Extract each of the lines below without any change, leaving out the pictures.

[begin DATA ROWS]

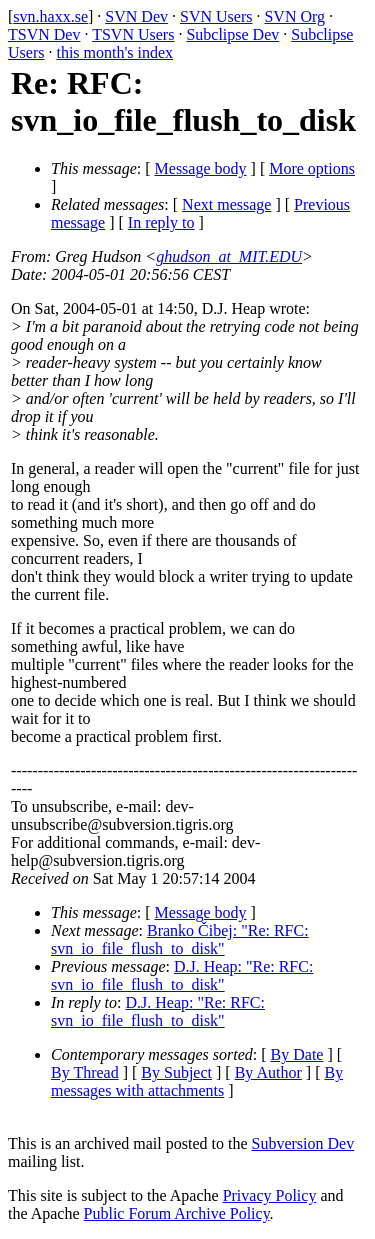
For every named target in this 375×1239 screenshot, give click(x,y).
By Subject (176, 1072)
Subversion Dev (303, 1143)
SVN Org (294, 16)
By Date (297, 1054)
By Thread (85, 1072)
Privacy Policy (270, 1195)
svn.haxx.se (50, 16)
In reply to (161, 222)
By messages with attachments (197, 1081)
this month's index (114, 52)
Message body (201, 168)
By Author (268, 1072)
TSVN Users (133, 34)
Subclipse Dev (232, 34)
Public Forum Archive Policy (177, 1213)
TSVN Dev (44, 34)
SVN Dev (136, 16)
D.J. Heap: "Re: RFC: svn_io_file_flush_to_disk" (182, 975)
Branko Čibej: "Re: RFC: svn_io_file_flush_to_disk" (180, 939)
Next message (226, 204)
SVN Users (216, 16)
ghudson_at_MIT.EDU (229, 256)
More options (312, 168)
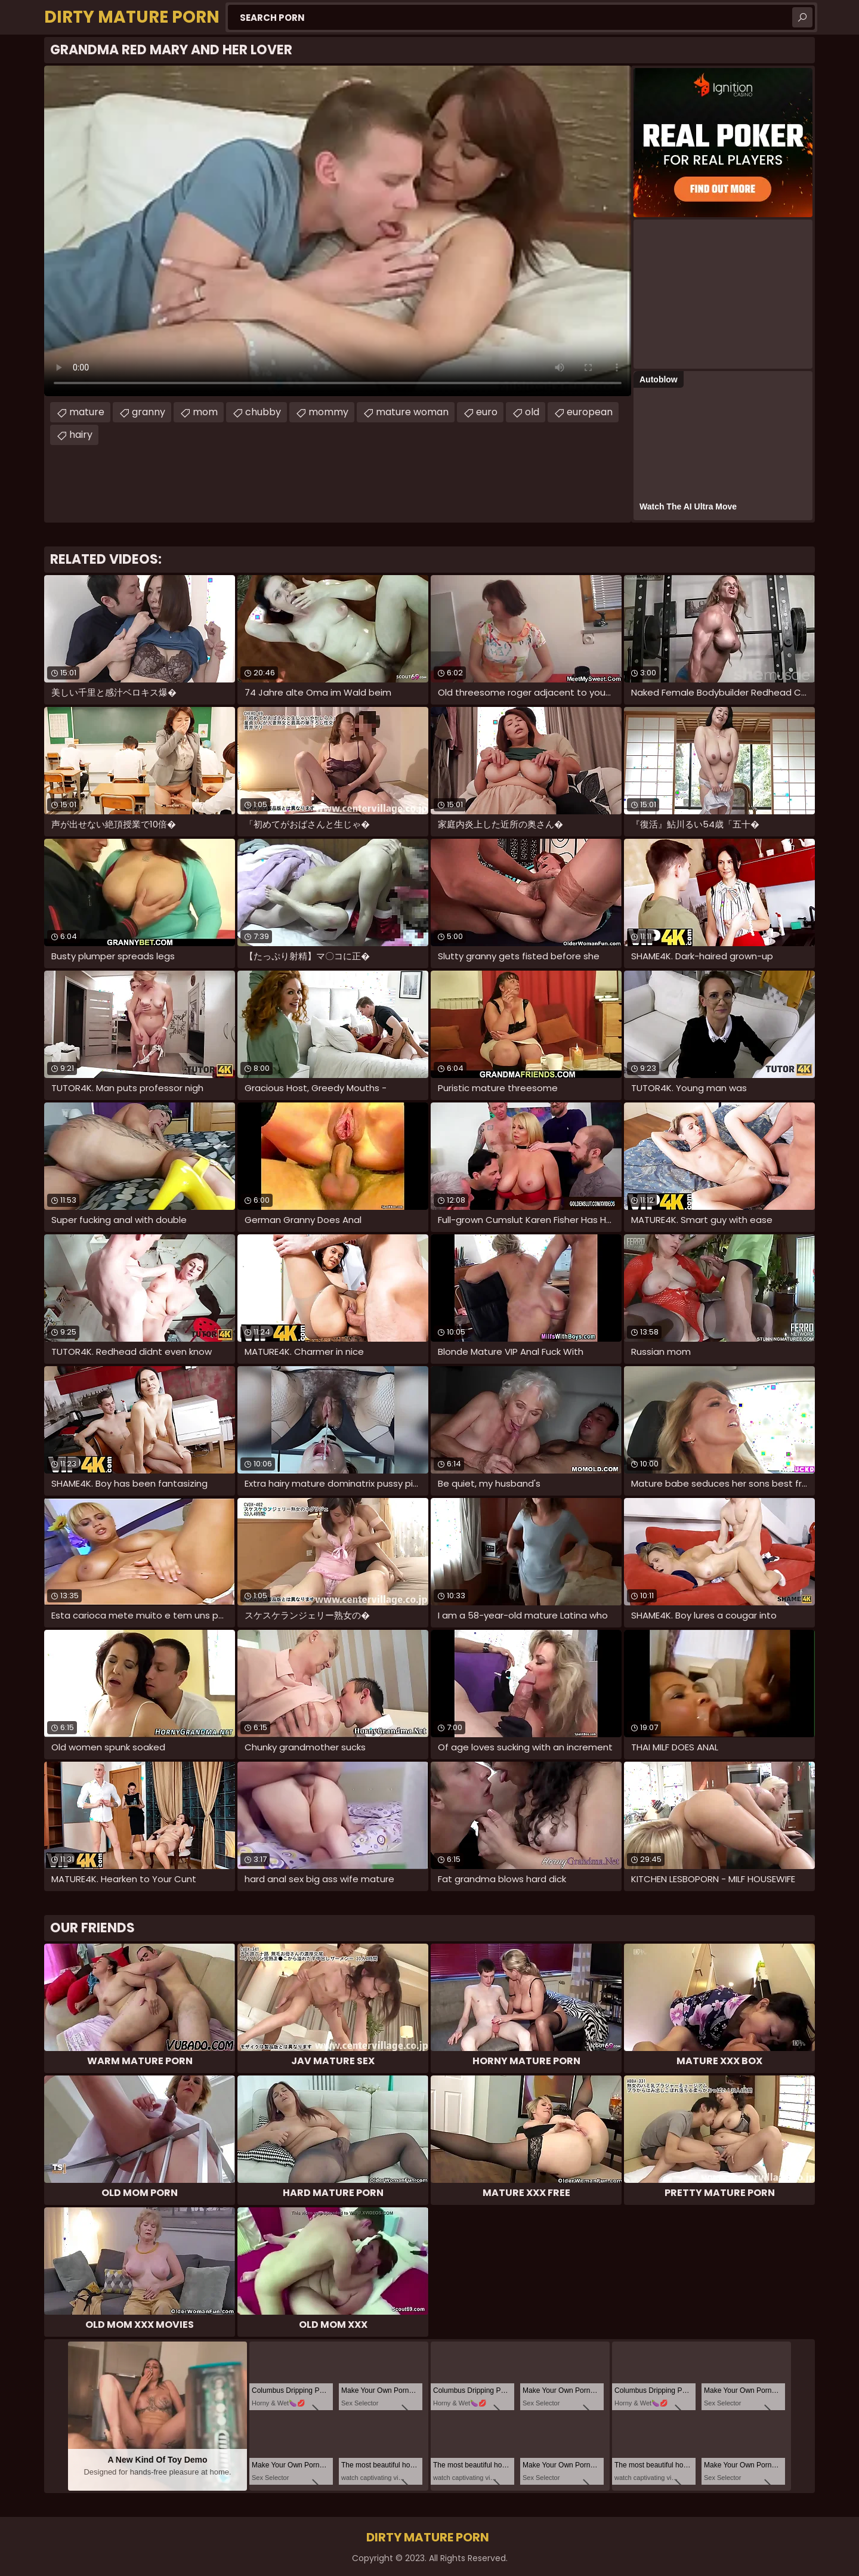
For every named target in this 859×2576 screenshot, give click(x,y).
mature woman (412, 412)
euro (487, 412)
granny (148, 412)
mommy (328, 412)
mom (205, 412)
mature (86, 412)
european (590, 412)
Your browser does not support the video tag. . (337, 231)
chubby (263, 412)
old (532, 412)
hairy (80, 434)
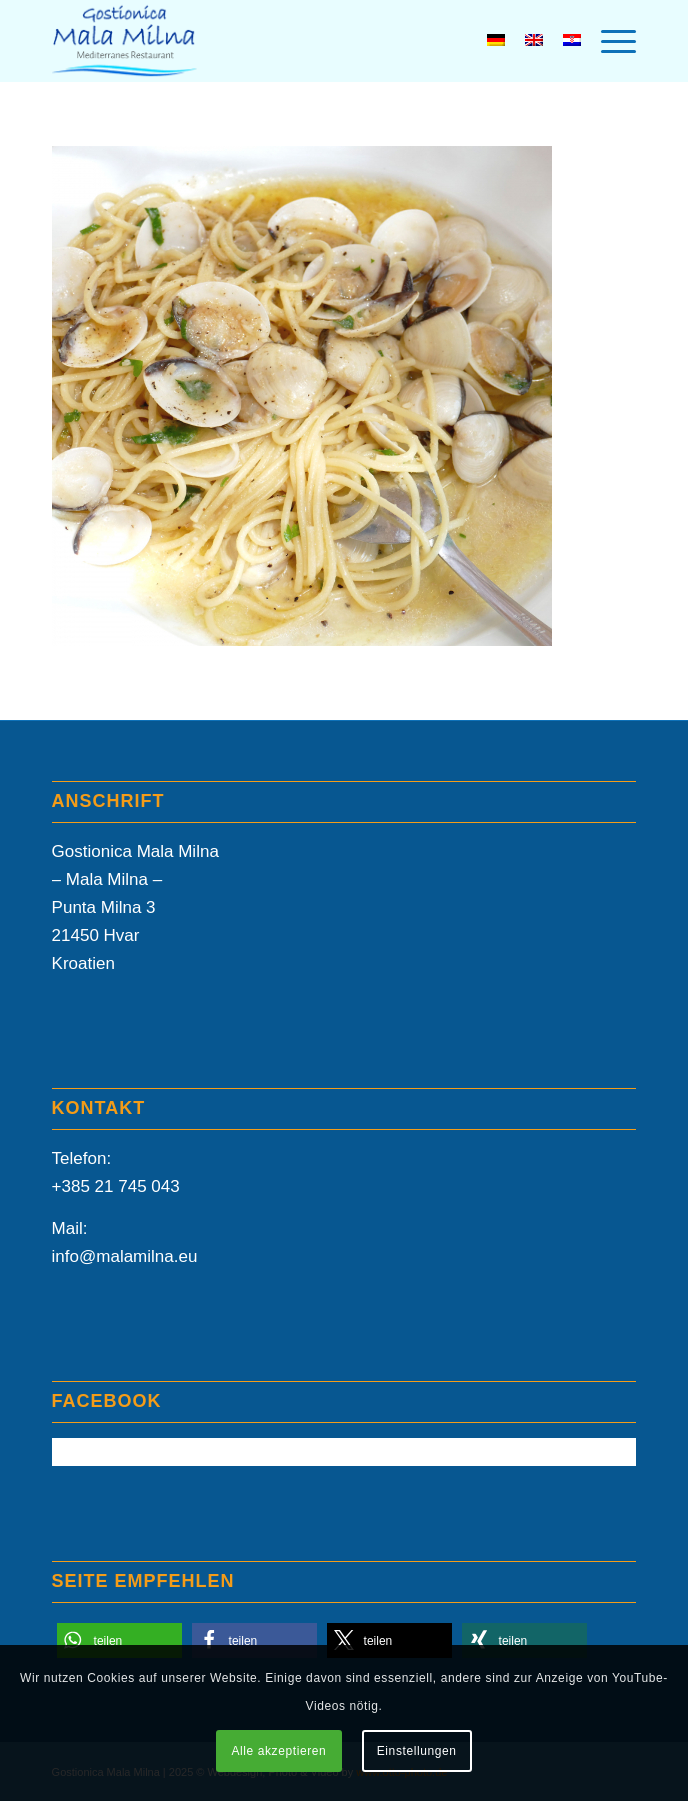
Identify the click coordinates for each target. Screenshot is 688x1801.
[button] (119, 1640)
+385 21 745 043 (116, 1186)
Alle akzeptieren (278, 1751)
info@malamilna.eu (125, 1256)
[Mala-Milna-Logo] (286, 41)
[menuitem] (608, 41)
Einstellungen (417, 1751)
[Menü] (608, 41)
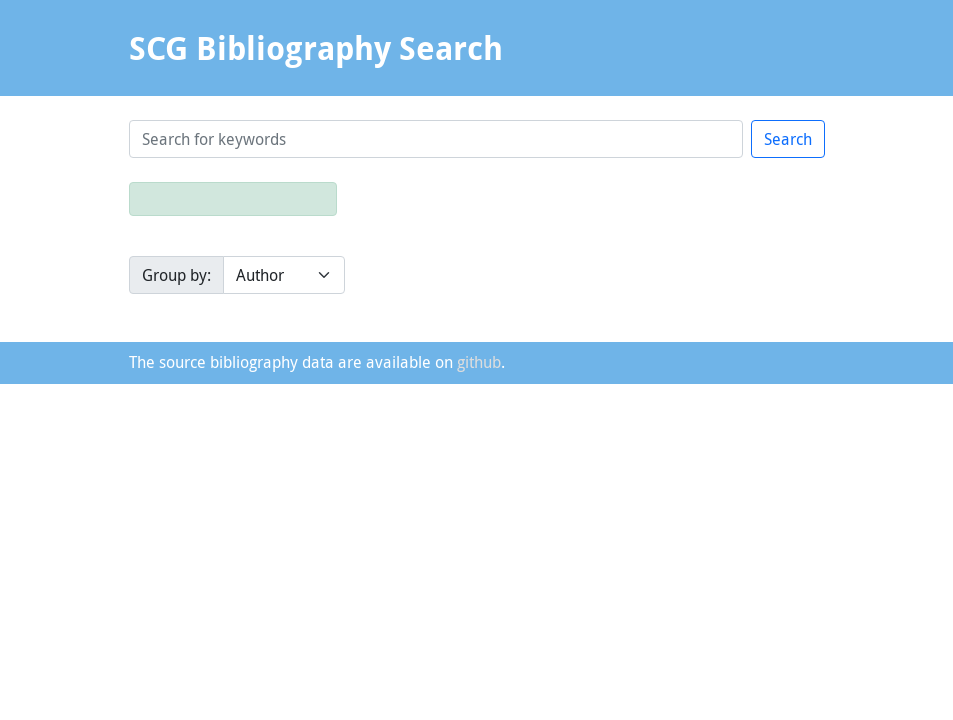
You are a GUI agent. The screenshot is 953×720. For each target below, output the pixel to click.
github (479, 362)
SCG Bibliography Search (316, 48)
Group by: (176, 275)
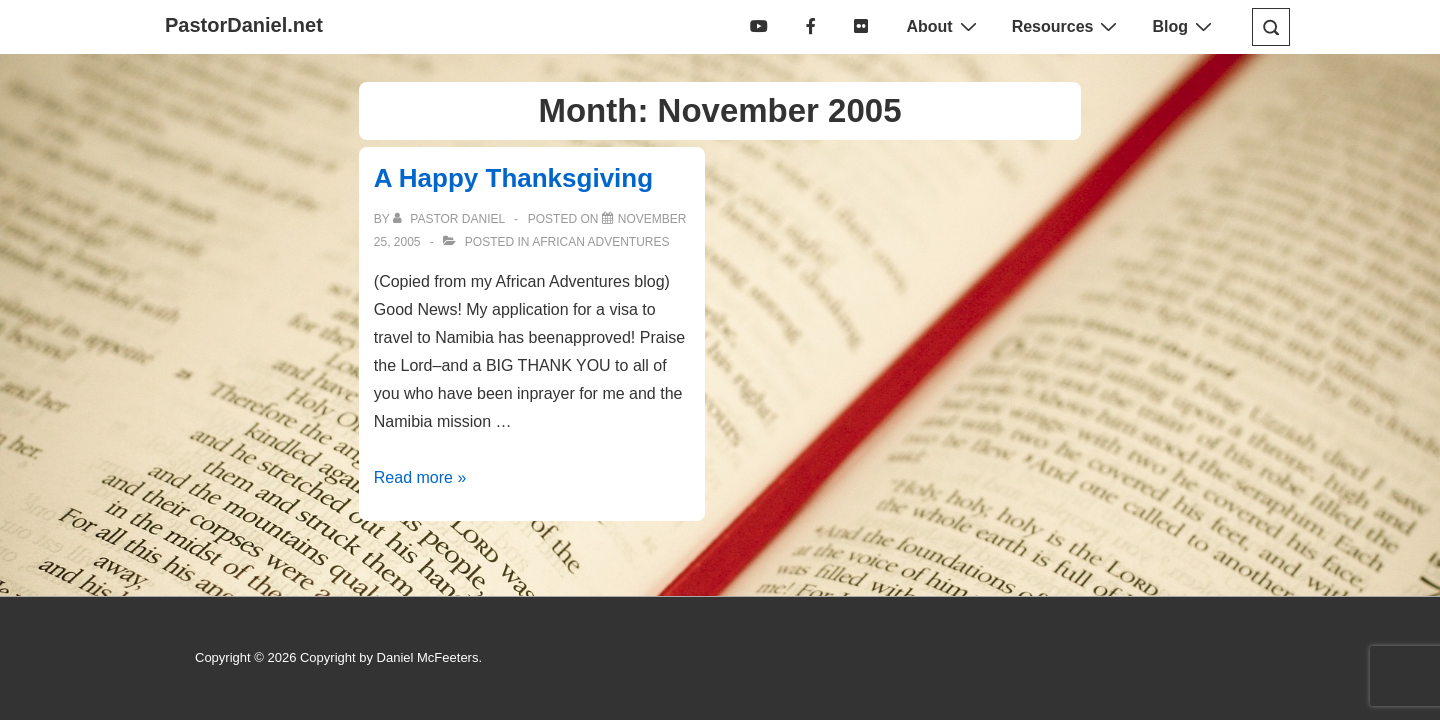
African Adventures (600, 242)
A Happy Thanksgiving (513, 178)
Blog (1184, 26)
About (943, 26)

[end DATA ROWS]

EXERCISE OUTPUT:
For every named target in this 375×1239 screenshot, give click(x,y).
By Subject (176, 1072)
Subversion Dev (303, 1143)
SVN Org (294, 16)
By Date (297, 1054)
By Thread (85, 1072)
Privacy Policy (270, 1195)
svn.haxx.se (50, 16)
In reply to (161, 222)
By messages with attachments (197, 1081)
this month's index (114, 52)
Message body (201, 168)
By Author (268, 1072)
TSVN Users (133, 34)
Subclipse Dev (232, 34)
Public Forum Archive Policy (177, 1213)
TSVN Dev (44, 34)
SVN Dev (136, 16)
D.J. Heap: "Re: RFC: svn_io_file_flush_to_disk" (182, 975)
Branko Čibej: "Re: RFC: svn_io_file_flush_to_disk" (180, 939)
Next message (226, 204)
SVN Users (216, 16)
ghudson_at_MIT.EDU (229, 256)
More options (312, 168)
For every named target in this 859×2576 screenshot, give click(x,y).
mature woman (412, 412)
euro (487, 412)
granny (148, 412)
mommy (328, 412)
mom (205, 412)
mature (86, 412)
european (590, 412)
Your browser does not support the video tag. . (337, 231)
chubby (263, 412)
old (532, 412)
hairy (80, 434)
Identify the click coordinates for each target. Screenshot is 688x1801.
[button] (119, 1640)
+385 21 745 043 (116, 1186)
Alle akzeptieren (278, 1751)
info@malamilna.eu (125, 1256)
[Mala-Milna-Logo] (286, 41)
[menuitem] (608, 41)
Einstellungen (417, 1751)
[Menü] (608, 41)
You are a GUI agent. The screenshot is 953×720. For each target below, output the pixel to click.
github (479, 362)
SCG Bibliography Search (316, 48)
Group by: (176, 275)
African Adventures (600, 242)
A Happy Thanksgiving (513, 178)
Blog (1184, 26)
About (943, 26)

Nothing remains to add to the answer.